As he neared, Miller dropped to his belly and crept up a sand berm. Peeking over the top, he saw the mortar pit right beside the dump truck. And he began his effort to pin down the Iraqi mortar men.

As an Iraqi went to drop a round into the mortar tube, Miller fired and the man fell, he said. His M-16, however, jammed, and for the next hour, Miller would pop up, fire one round, and then drop back behind the berm to manually reload another.

"They didn't realize where the fire was coming from," Miller said. "They just saw their guys fall every time they'd try to set up the mortar."

After nearly an hour of pinning down the men around the mortar, according to investigators, Miller decided it was time to check his back. He swept around, he said, and fired on an Iraqi approaching along a tree line. "That was the last guy I shot."

When he turned back around, Miller said, numerous Iraqi fighters were closing on him. He threw his rifle as far as he could and raised his hands in the air. "I said, 'OK, you win.' I kind of figured they'd shoot me right there, though."

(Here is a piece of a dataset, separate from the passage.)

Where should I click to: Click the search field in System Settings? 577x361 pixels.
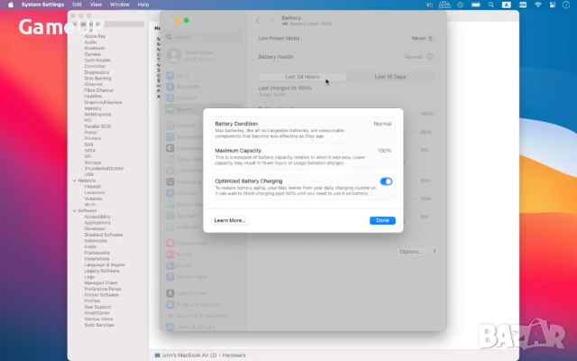(203, 37)
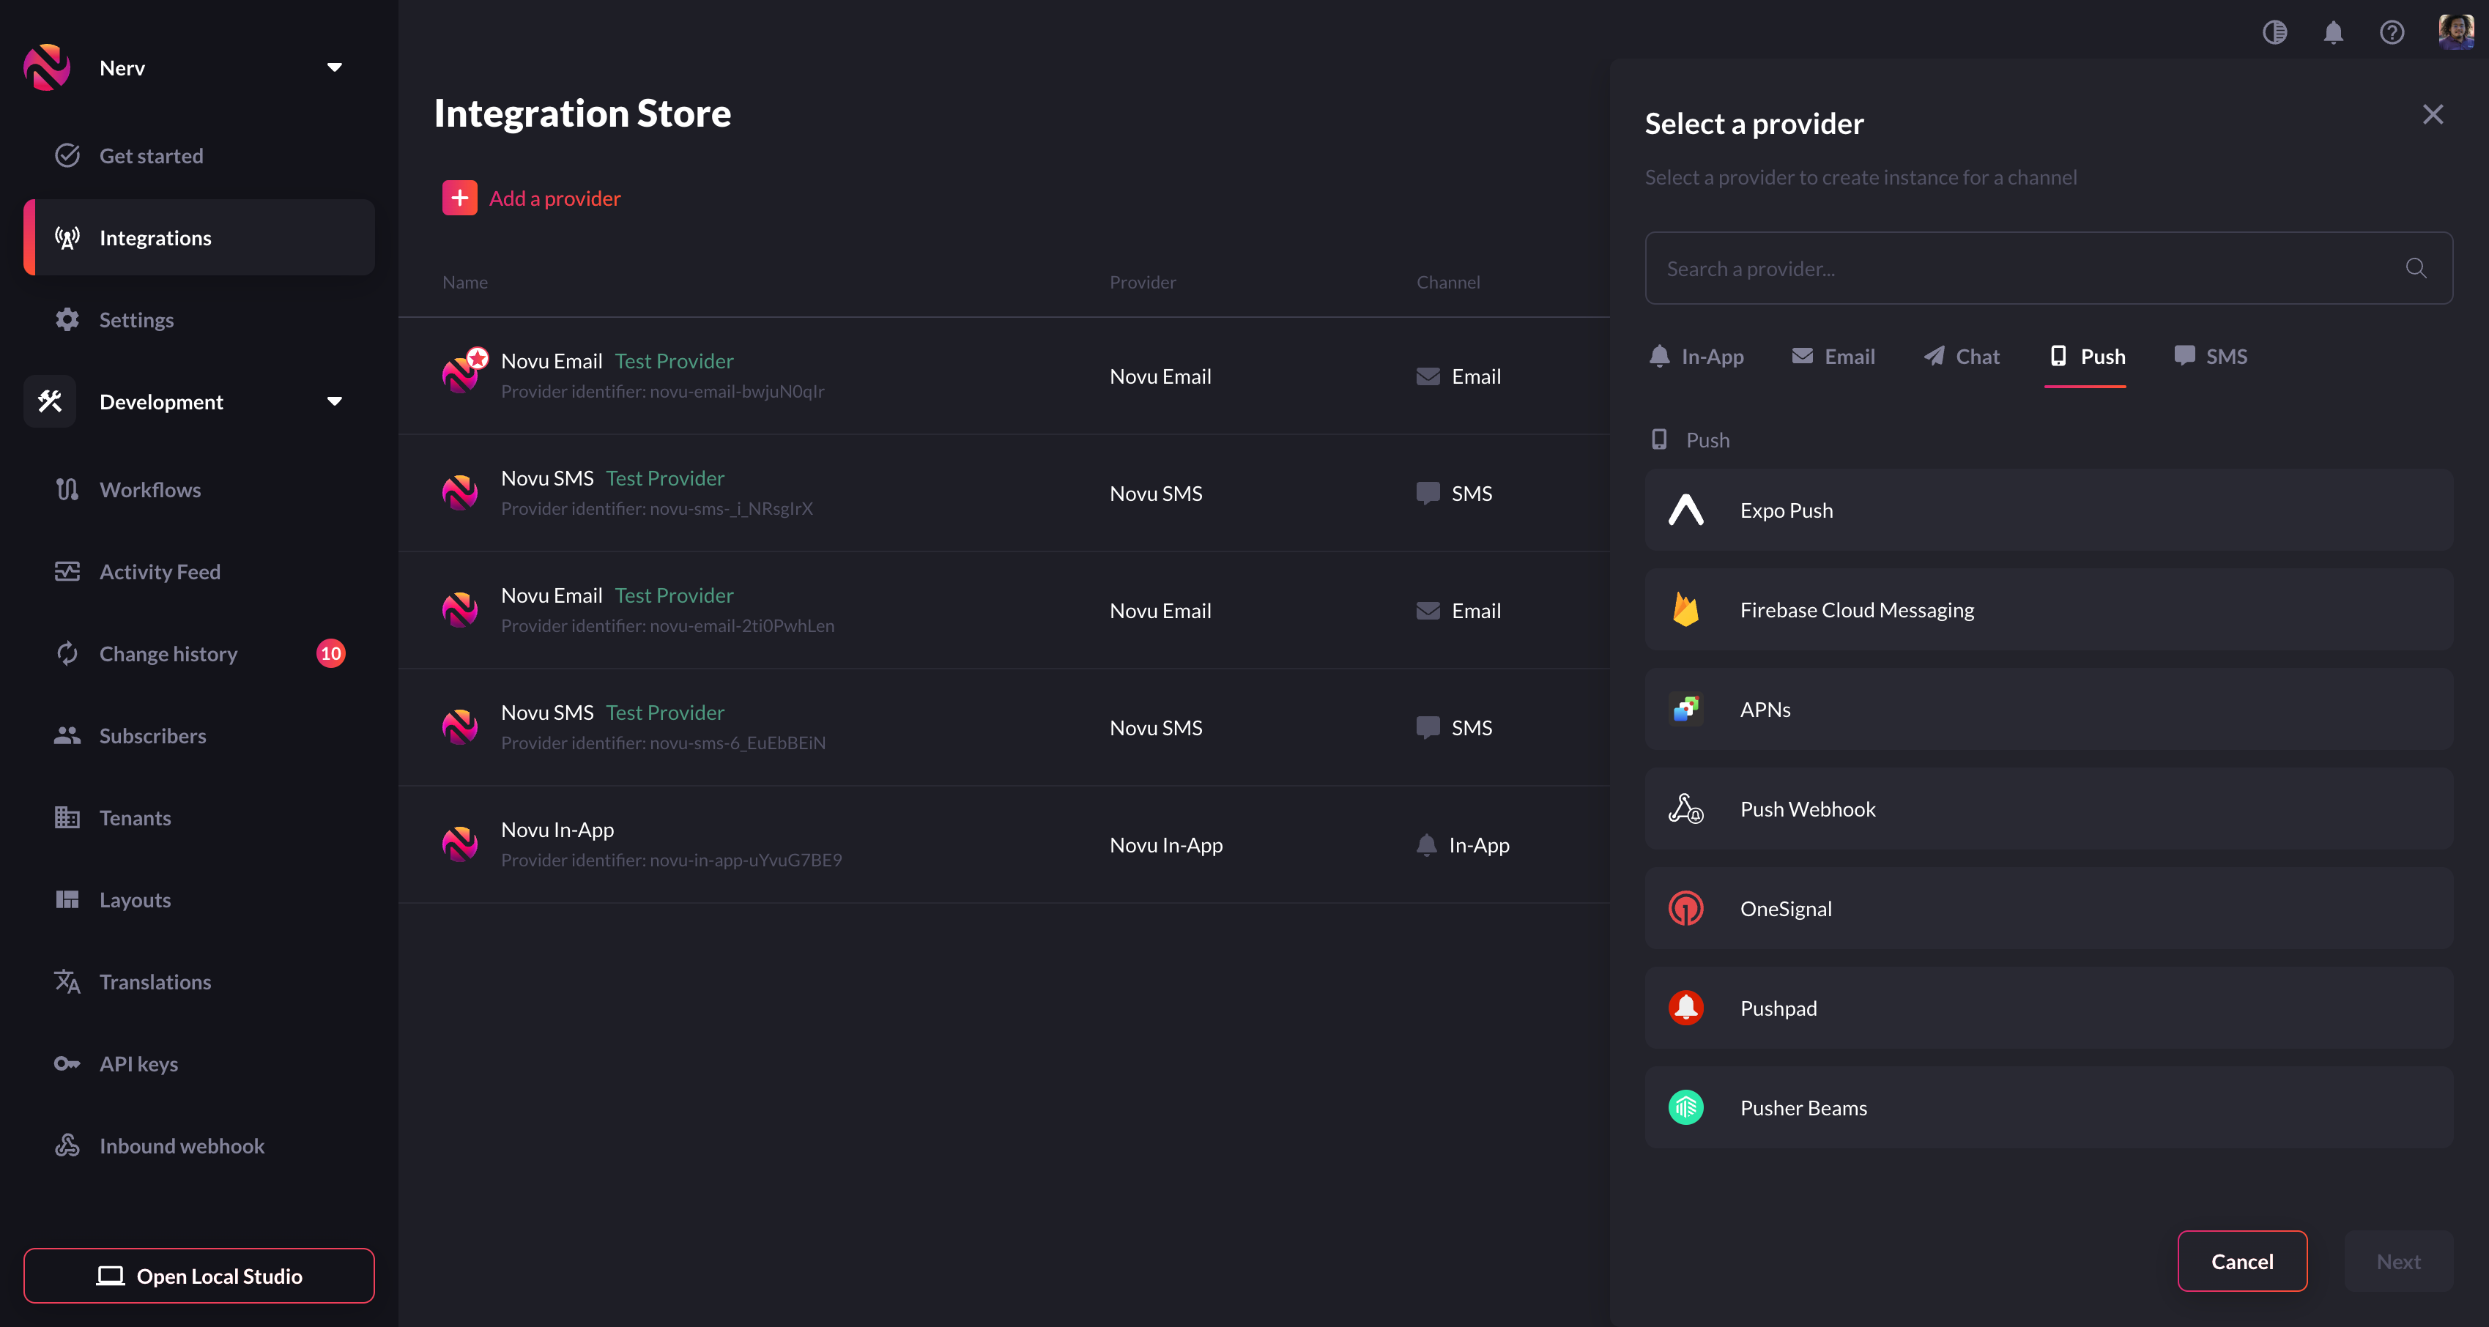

About the same time, Riley, commanding the soldiers that the Iraqis had been trying to kill with the mortar, decided it was time to give up. None of their weapons were working and most of them were wounded. He, too, raised his arms and stepped into the open.

The Iraqis quickly took the Americans prisoner.

The Iraqis wanted to know about Miller's can of Skoal tobacco.

"I told 'em my chew was candy. Two or three of them opened it up and started eating. Idiots," he said with a roll of his eyes. "They saw their breakfasts again."

Over the next three weeks, the Iraqis moved their POWs to seven different locations. In each cell he was kept, Miller carved the name of his wife, Jessa, and two children, Tyler, 4, and Makenzie, 15 months.

Early on an April morning, in a house the POWs would later learn was just outside Saddam Hussein's hometown of Tikrit, a door flew open and a voice in English commanded everyone to get down. Marines swarmed the room. "If you're an American," one Marine shouted, "stand up."

The POWs were headed home.

Miller has been transferred over the summer to Fort Carlson at the base of Pike's Peak. He moved his family into a small home on the post. He doesn't talk much about what happened.

"It doesn't bother me if I don't think about," Miller said. "So I don't think about it much."